Quando
o jornalista e crítico de cinema Leon Cakoff morreu, em outubro passado, pensei
em escrever sobre ele aqui neste blog. Não tanto sobre ele ou sobre a Mostra
Internacional de Cinema que ele idealizou e protagonizou durante tanto tempo. Mas
sobre “nós”, o grupo de pessoas que com ele estudaram na Escola de Sociologia e
Política de São Paulo, entre 1969 e 1972. Seria também, inevitavelmente, um
texto sobre como eu via o Leon, o que me lembrava dele e de como interpretara,
nos anos 70, seu papel na nossa comunidade de estudantes de ciências sociais.
Faria
sentido. Afinal, memórias são para serem recordadas e, quando possível,
relatadas. Ao fazermos isso, nos reconhecemos a nós mesmos, reiteramos ou
recuperamos identidades, interpretamos ou reinterpretamos a história, mesmo que
em escala pequena, na dimensão da aventura pessoal, grupal.

> _Tarefa 1_:
No texto sobre Leon Cakoff, que verbos dizem o que fazemos ao recordar e relatar memórias? Liste todos.

> _Listagem do exercício_:
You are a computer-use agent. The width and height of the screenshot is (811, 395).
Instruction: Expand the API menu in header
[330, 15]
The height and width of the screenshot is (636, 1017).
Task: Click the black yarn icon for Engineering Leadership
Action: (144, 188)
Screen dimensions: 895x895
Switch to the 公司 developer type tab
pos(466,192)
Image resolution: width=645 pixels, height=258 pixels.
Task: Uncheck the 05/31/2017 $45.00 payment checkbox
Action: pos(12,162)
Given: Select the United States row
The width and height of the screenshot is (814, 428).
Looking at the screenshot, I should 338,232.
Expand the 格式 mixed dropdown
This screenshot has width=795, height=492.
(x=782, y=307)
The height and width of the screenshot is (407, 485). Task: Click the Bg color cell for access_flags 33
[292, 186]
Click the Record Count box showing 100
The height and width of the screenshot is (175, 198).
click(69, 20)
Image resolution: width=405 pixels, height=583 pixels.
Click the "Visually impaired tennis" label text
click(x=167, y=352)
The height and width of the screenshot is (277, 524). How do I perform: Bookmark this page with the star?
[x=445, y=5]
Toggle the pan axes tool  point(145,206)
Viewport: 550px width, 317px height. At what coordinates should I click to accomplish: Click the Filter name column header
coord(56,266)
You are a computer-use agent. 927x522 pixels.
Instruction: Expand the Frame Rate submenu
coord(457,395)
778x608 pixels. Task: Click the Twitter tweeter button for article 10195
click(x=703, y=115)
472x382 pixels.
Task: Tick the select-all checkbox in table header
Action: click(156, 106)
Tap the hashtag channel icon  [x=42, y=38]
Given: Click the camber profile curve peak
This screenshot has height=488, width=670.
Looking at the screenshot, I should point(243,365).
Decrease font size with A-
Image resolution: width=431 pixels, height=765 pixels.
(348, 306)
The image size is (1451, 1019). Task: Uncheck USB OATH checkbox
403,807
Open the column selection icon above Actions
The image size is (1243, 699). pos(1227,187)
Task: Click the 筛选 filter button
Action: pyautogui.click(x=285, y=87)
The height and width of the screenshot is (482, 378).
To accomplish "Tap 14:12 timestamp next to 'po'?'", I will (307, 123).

> _Tarefa 2_:
Atualize o trecho da listagem que começa na linha com "Given: Select the United States row" e termina na linha com "coord(56,266)", trocando "dropdown" por "drop-down" e deixando todo o resto como está. Escreva só essas linhas.

> _Resposta certa 1_:
reconhecemos, reiteramos, recuperamos, interpretamos, reinterpretamos

> _Resposta certa 2_:
Given: Select the United States row
The width and height of the screenshot is (814, 428).
Looking at the screenshot, I should 338,232.
Expand the 格式 mixed drop-down
This screenshot has width=795, height=492.
(x=782, y=307)
The height and width of the screenshot is (407, 485). Task: Click the Bg color cell for access_flags 33
[292, 186]
Click the Record Count box showing 100
The height and width of the screenshot is (175, 198).
click(69, 20)
Image resolution: width=405 pixels, height=583 pixels.
Click the "Visually impaired tennis" label text
click(x=167, y=352)
The height and width of the screenshot is (277, 524). How do I perform: Bookmark this page with the star?
[x=445, y=5]
Toggle the pan axes tool  point(145,206)
Viewport: 550px width, 317px height. At what coordinates should I click to accomplish: Click the Filter name column header
coord(56,266)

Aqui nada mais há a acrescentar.